FERRICRETES, MANGANOCRETES, AND EXOTIC CU DEPOSITS FORMED IN WEATHERING AND DISPERSION FROM PORPHYRY CU DEPOSITS IN ARIZONA
Mineral zonation of these systems is a reliable exploration tool, pointing upgradient to an enriching bedrock porphyry Cu deposit, though unzoned small deposits also occur. Exotic Cu deposits develop best in channels incised into bedrock, and important tonnages are found in fractured bedrock rarely extending to 100 m below the alluvium. And, just as supergene enrichment of bedrock deposits is ongoing in Arizona, so, also, are exotic Cu, ferricrete, and manganocrete mineralization ongoing, at several places. Exotic mineralizing water is O2-poor, because it earlier weathered bedrock sulfides, so it deposits metals as oxides where it again meets atmospheric O2. The climate must be semi-arid, because too much background alluvial ground water will dilute the mineralizing water, and too little water stops the downgradient transport. Metals deposited due to evaporation are evident from special textures, further emphasizing the seasonal aridity and limits on water volumes. Where the bedrock is merely pyritic, goethitic ferricrete forms downgradient and nearby, and manganocrete lacking Cu forms farther below. Uniquely, though, the ferricrete of Cu-rich systems has red hematite, comparable with red hematite in leached cappings above Cu-rich supergene blankets. Chrysocolla of exotic deposits is commonly black due to substituted Mn.

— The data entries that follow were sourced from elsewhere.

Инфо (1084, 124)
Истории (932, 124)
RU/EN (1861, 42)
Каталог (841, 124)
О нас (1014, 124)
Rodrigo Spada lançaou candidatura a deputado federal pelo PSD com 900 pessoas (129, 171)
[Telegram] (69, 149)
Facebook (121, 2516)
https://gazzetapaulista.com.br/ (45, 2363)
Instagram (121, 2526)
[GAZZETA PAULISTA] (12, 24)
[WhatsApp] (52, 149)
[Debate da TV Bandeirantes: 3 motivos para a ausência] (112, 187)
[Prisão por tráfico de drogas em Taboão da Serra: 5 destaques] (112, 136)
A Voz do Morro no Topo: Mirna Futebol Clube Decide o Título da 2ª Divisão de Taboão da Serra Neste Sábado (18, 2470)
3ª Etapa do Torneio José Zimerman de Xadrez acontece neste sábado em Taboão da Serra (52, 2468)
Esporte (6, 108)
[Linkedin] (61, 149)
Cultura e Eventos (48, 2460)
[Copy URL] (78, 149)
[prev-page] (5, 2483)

Study of these deposits is critical to understanding environmental geochemistry in the Southwest, because, in nature, acid rock drainage was remediated by depositing ferricretes, manganocretes, and exotic Cu deposits.
Münchmeyer, C., 1996, Exotic deposits products of lateral migration of supergene solutions from porphyry copper deposits, in Camus et al., eds., Andean copper deposits: new discoveries, mineralization styles and metallogeny: SEG Spec. Pub. 5, p. 43-58.